More than half of the workforce at Osisko Develoment’s new underground mine near Wells is expected to live in the Quesnel area.
That from President Chris Lodder, who was part of a presentation that was made at last (Tuesday) night’s City Council meeting in Quesnel.
460 jobs are expected to be created.
Mayor Bob Simpson indicated that he felt that the project was getting to the stage where it was time that the city and Osisko had some formal planning meetings.
“As a Council, and as a city, we need to understand some of the planning areas that we need to work more closely with them around, particularly things like housing. What are they looking at, how many units, where would they like to see those ? We have to really start aligning around that.”
Simpson said planning may also be needed around Osisko eventually having an office in Quesnel as well, which is something else that the company mentioned at the meeting.
He said the City is already adjusting its transition strategy towards workforce attraction, but he says there is still a lot of work to do if they are going to take full advantage of upcoming opportunities.
“Clearly we know that housing is an issue, market housing. We’ve done a good job on the social housing side and will continue to work on that, but we really need to land those initial marketing developments to prove to developers that our market is hot, and is going to get hotter.
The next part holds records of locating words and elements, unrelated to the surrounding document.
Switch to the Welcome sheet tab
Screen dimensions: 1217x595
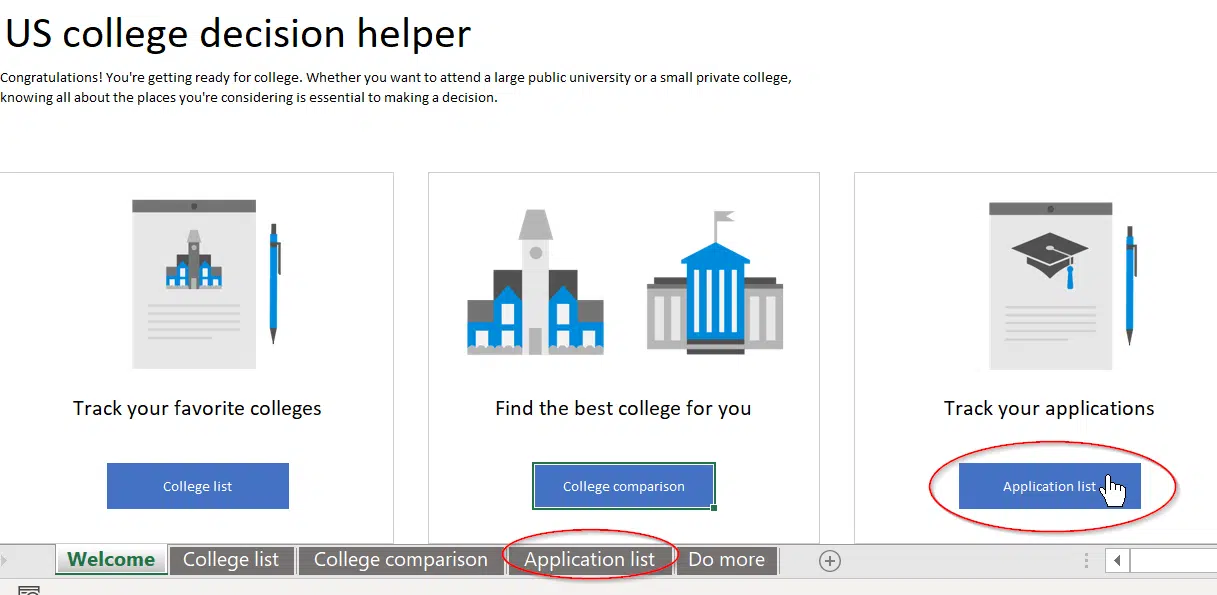(x=111, y=560)
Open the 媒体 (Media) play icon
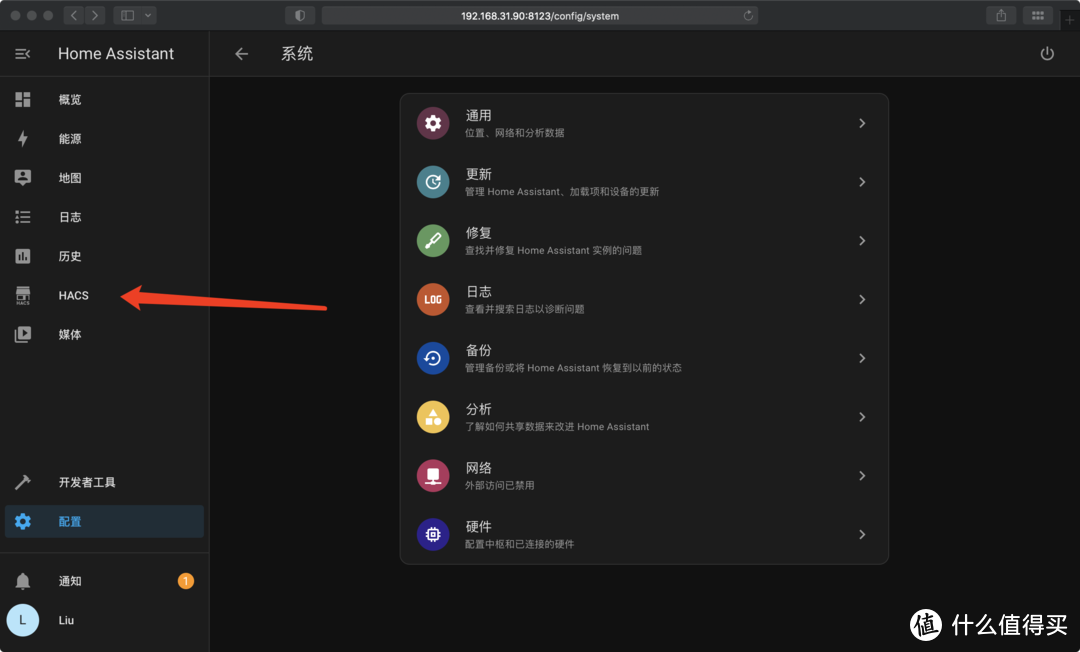 (22, 334)
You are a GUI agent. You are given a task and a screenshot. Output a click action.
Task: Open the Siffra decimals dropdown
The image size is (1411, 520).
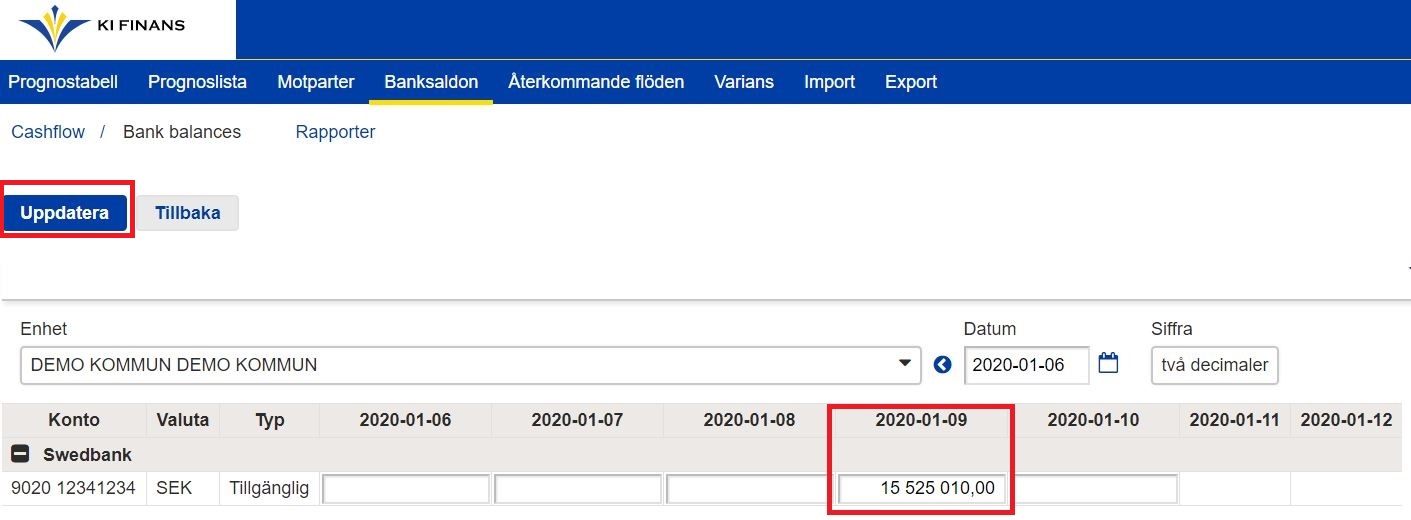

And to make sure we understand what their workforce is going to be looking for in a community, and aligning our investments with what they’re looking for.”
While Osisko plans to build a hotel style camp to house more than 200 workers, Lodder indicated that what normally happens is that they start looking for their own place once they start to settle in.
Lodder also said last (Tuesday) night that a lot of their supplies have been, and would continue to be purchased locally as well.
Mayor Simpson talked about what this project means to the city.
“At a time when people are concerned about the future of the forest industry, or concerned about where jobs are going to be, this is a real shot in the arm to say that here we have a play, a mining play, that looks like it’s going to be around for a long time, that has very significant employment numbers, and very significant economic benefits to our region.”
Simpson said it should give people comfort in the region’s economy that it is going to be sustainable for a long time to come.
The Cariboo Gold project is currently in the BC Environmental Assessment process.
Lodder said they expect to have an Environmental Assessment Certificate by the third quarter of this year.
He said that would be followed by an extensive provincial permitting process.